Due To Conflicts, Google Has "No Plans" To Launch Project Dragonfly In China

It has been long known for Western tech companies to experience certain difficulties when entering China.

And this includes Google.

The search giant had Google China which was once a popular search engine. However, since most of its services were blocked by the Great Firewall in the People's Republic of China in 2010, Google's reach was crippled.

Because Google was not willing to censor searches in China, it pulled out of the country.

The company then started redirecting all search queries to its servers in Hong Kong, which returned results with no censorship. This was possible because Hong Kong is not a subject to most Chinese laws.

Fast forward, Project Dragonfly is an internet search engine app prototyped by Google, but designed to be compatible with China's state censorship provisions.

The public first knew about this project's existence back in August 2018, when Intercept leaked an internal memo written by Google's employee.

It was said that Project Dragonfly was first made in the spring of 2017, and accelerated in December after Google's CEO, Sundar Pichai, met a Chinese government official.

To avoid China's Great Firewall, Google engineers came up with a list of thousands of banned websites, so the data can be purged from the Dragonfly search engine. Dragonfly is reportedly designed to link users' phone numbers to their search queries, and censor websites such as Wikipedia and those that publish information about freedom of speech, human rights, democracy, religion, and other issues considered sensitive by the Chinese government.

The search engine is designed to not notify users when the information they want has been censored.

What this means, Chinese users would be tracked and that the government would have complete access to their data, including location. This would turn the search engine into a tool of state surveillance.

This started several backlash and conflicts, as disagreement happened between the privacy team at Google and those working on the Chinese search engine, in which eventually made Google "forced to shut down a data analysis system it was using" to feed the project, because access to data integral to Dragonfly has been suspended.

"The 265 data was integral to Dragonfly. Access to the data has been suspended now, which has stopped progress."

Google - China

According to the Intercept, this "effectively" ended the Chinese search engine that Google had been preparing to launch in early 2019.
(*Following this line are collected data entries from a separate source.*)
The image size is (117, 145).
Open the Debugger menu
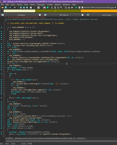(41, 5)
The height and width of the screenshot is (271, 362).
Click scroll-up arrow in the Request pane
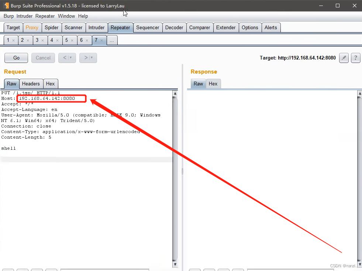175,94
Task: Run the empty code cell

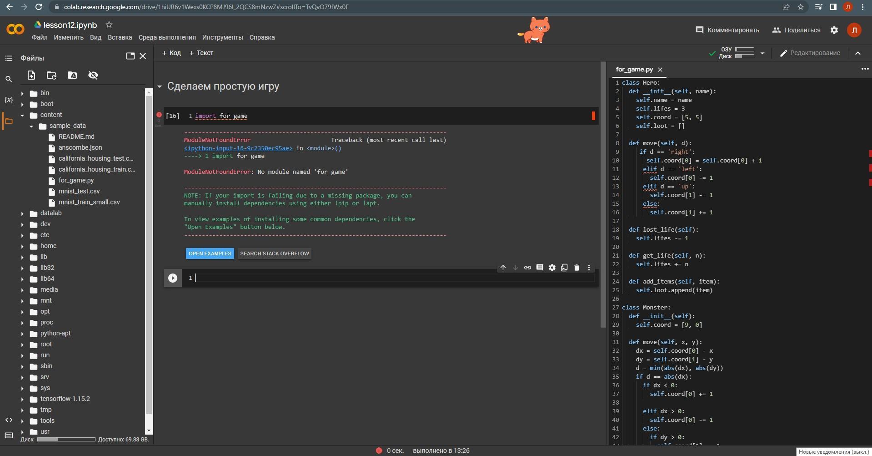Action: 173,278
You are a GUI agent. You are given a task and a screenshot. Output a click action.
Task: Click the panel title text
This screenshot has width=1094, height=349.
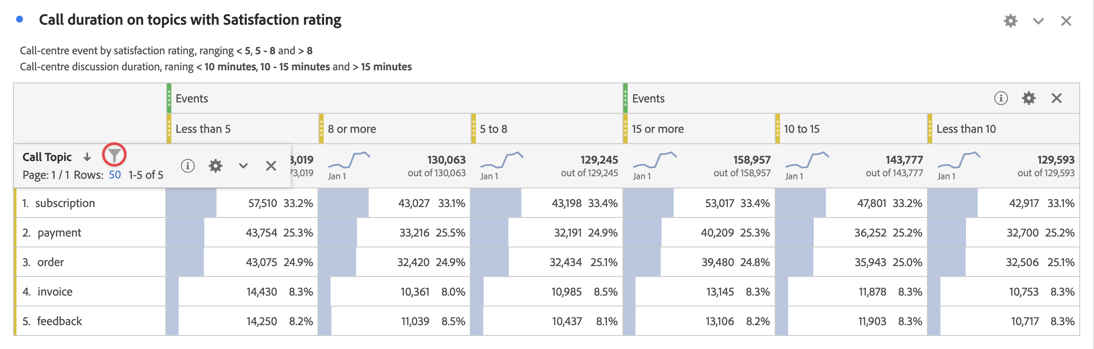pos(190,20)
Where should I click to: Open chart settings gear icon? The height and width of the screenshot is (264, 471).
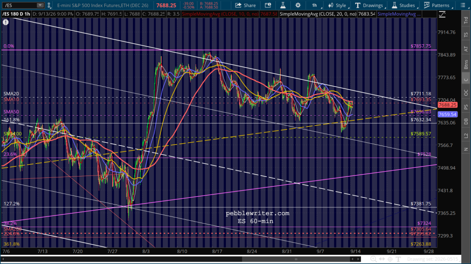click(298, 6)
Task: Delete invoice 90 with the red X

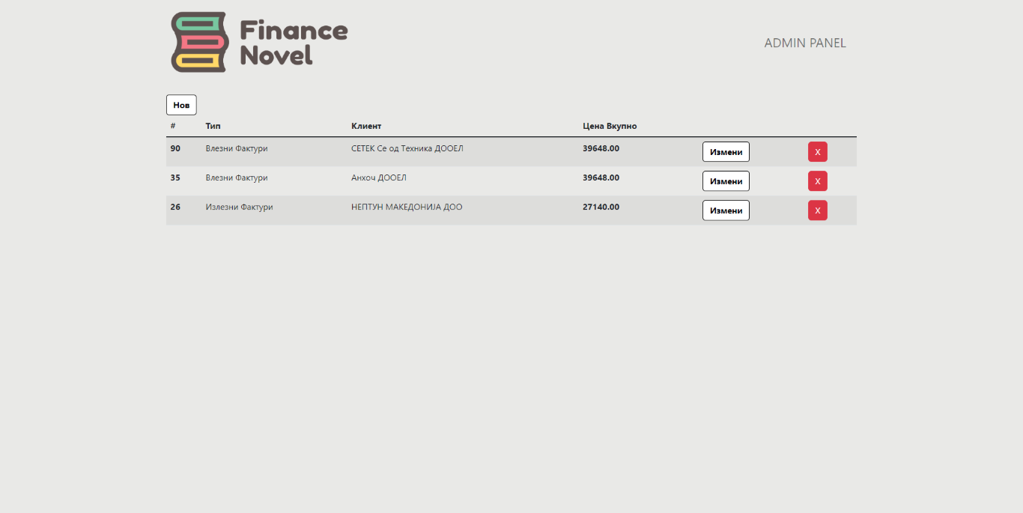Action: click(x=817, y=152)
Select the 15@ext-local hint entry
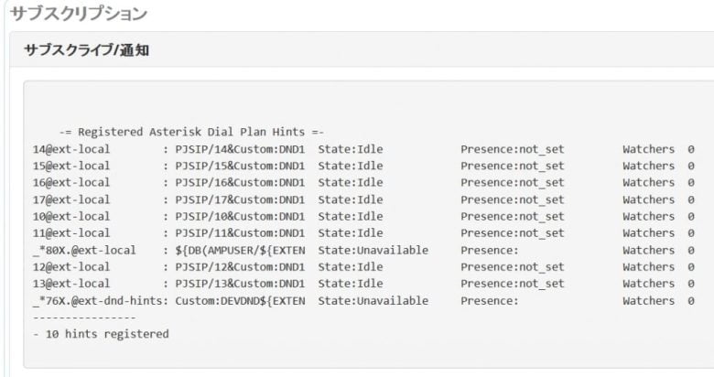The width and height of the screenshot is (714, 377). coord(71,167)
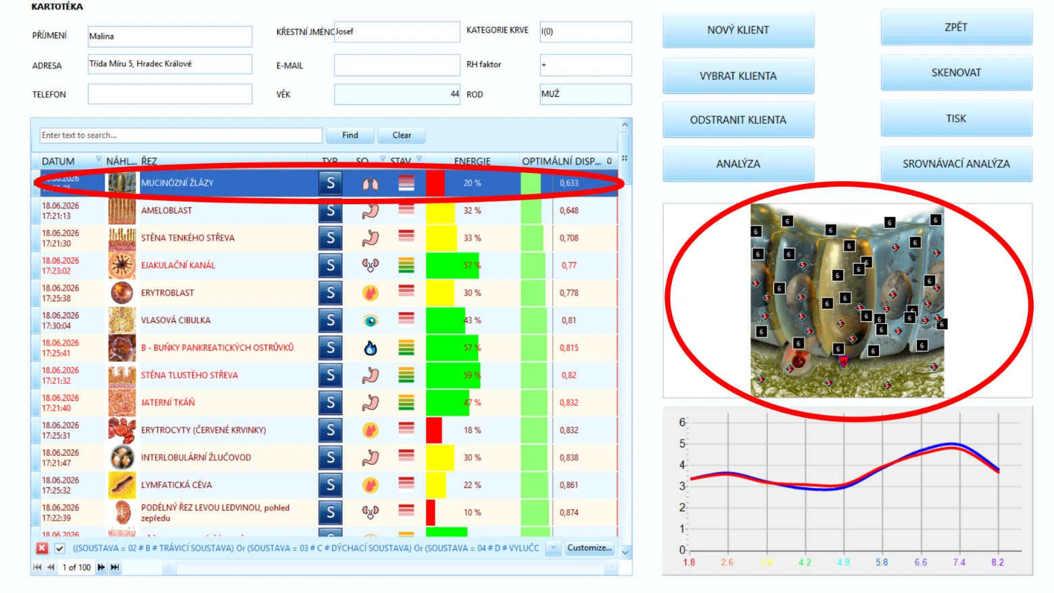Click the eye organ icon for Vlasová cibulka
1054x593 pixels.
(x=370, y=321)

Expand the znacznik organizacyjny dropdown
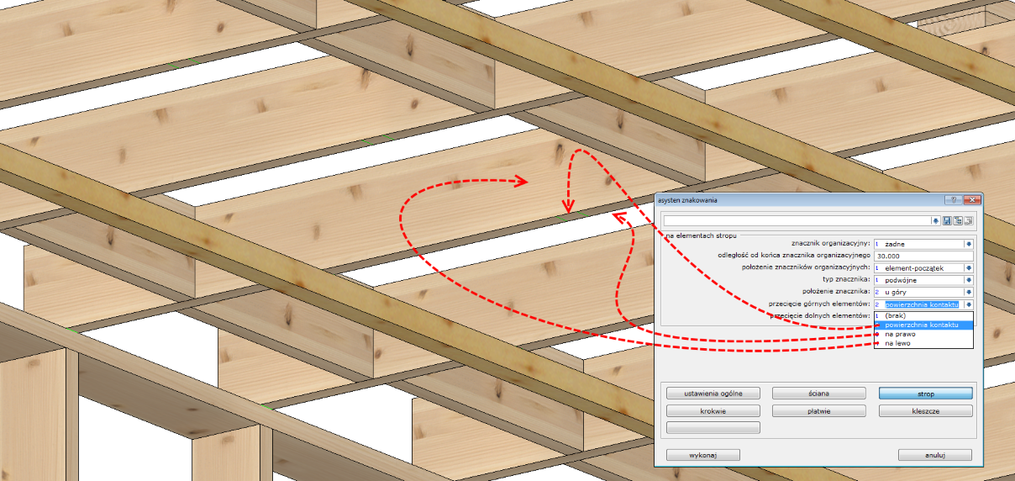pyautogui.click(x=968, y=244)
This was also highlighted in a testimony from Pichai at the U.S. House Judiciary Committee:

"Right now there are no plans for us to launch a search product in China."

"We are, in general, always looking to see how best — it’s part of our core mission and our principles to try hard — to provide users with information. We have evidence, based on every country we’ve operated in, [that] us reaching out and giving users more information has a very positive impact and we feel that calling."

"But right now there are no plans to launch in China. To the extent we approach a position like that, I will be fully transparent, including with policymakers here, and engage and consult widely."

This is a contrast to what he said back in October.

At that time, he made comments that suggested he was pleased with the project, and that Google was on track to launch the search engine as early as possible.